**Énoncé 1:** D'après le texte sur le soulèvement syrien, quel événement a déclenché la révolte armée ?
**Énoncé 2:** Reproduisez fidèlement le passage du texte sur le soulèvement syrien qui va de « L'ensemble des populations » jusqu'à « et jusqu'à l'esclavagisme. » inclus.

**Texte fourni:**
- - -

Artigas a écrit:
Je ne suis pas du tout d'accord avec vos propos Geopolis. Le soulèvement du peuple syrien dès mars-avril 2011 était spontané contre le régime de Bachar al-Assad et la guerre civile syrienne n'est pas une guerre entre sunnites ultra-réactionnaires ou ultra-extrémistes.
L'ensemble des populations d'Orient sont réactionnaires ou ultra-réactionnaires. Elles assument et imposent souvent par la violence légale ou populaire l'ensemble des valeurs qui caractérisent, chez nous, l'extrême droite : préférences généalogiques, ce qui est un racisme au sens premier puisque race signifie avant tout le lignage, clanisme, tribalisme, ethnicisme, nationalisme, sectarisme et fanatisme partisans et religieux, phallocratie, homophobie et jusqu'à l'esclavagisme.
Ensuite, le soulèvement était spontané dans la suite de la révolte tunisienne. Ce sont des adolescents des tribus sunnites réprimées en 1982 par le régime qui ont manifesté, et tendrement ou pacifiquement, si j'ose dire. Le régime a fait disparaître ces adolescents, avant qu'un dignitaire de la famille d'Assad insulte leurs familles, ce qui a déclenché la révolte armée. La molle répression (comparée à celle de 1982) a permis aux autres oppositions du pays, d'abord les tribus sunnites, puis des individus non sunnites, de conjuguer leurs manifestations (politiques ou armées) au régime. La révolte s'est généralisée à l'ensemble des Arabes sunnites syriens avec l'escalade de la répression.

- - -

**Données fournies:**
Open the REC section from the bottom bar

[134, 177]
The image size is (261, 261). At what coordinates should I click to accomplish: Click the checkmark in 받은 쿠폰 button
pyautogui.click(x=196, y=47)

- - -

**Solution détaillée 1:** Un dignitaire de la famille d'Assad a insulté les familles des adolescents que le régime avait fait disparaître.

**Solution détaillée 2:**
L'ensemble des populations d'Orient sont réactionnaires ou ultra-réactionnaires. Elles assument et imposent souvent par la violence légale ou populaire l'ensemble des valeurs qui caractérisent, chez nous, l'extrême droite : préférences généalogiques, ce qui est un racisme au sens premier puisque race signifie avant tout le lignage, clanisme, tribalisme, ethnicisme, nationalisme, sectarisme et fanatisme partisans et religieux, phallocratie, homophobie et jusqu'à l'esclavagisme.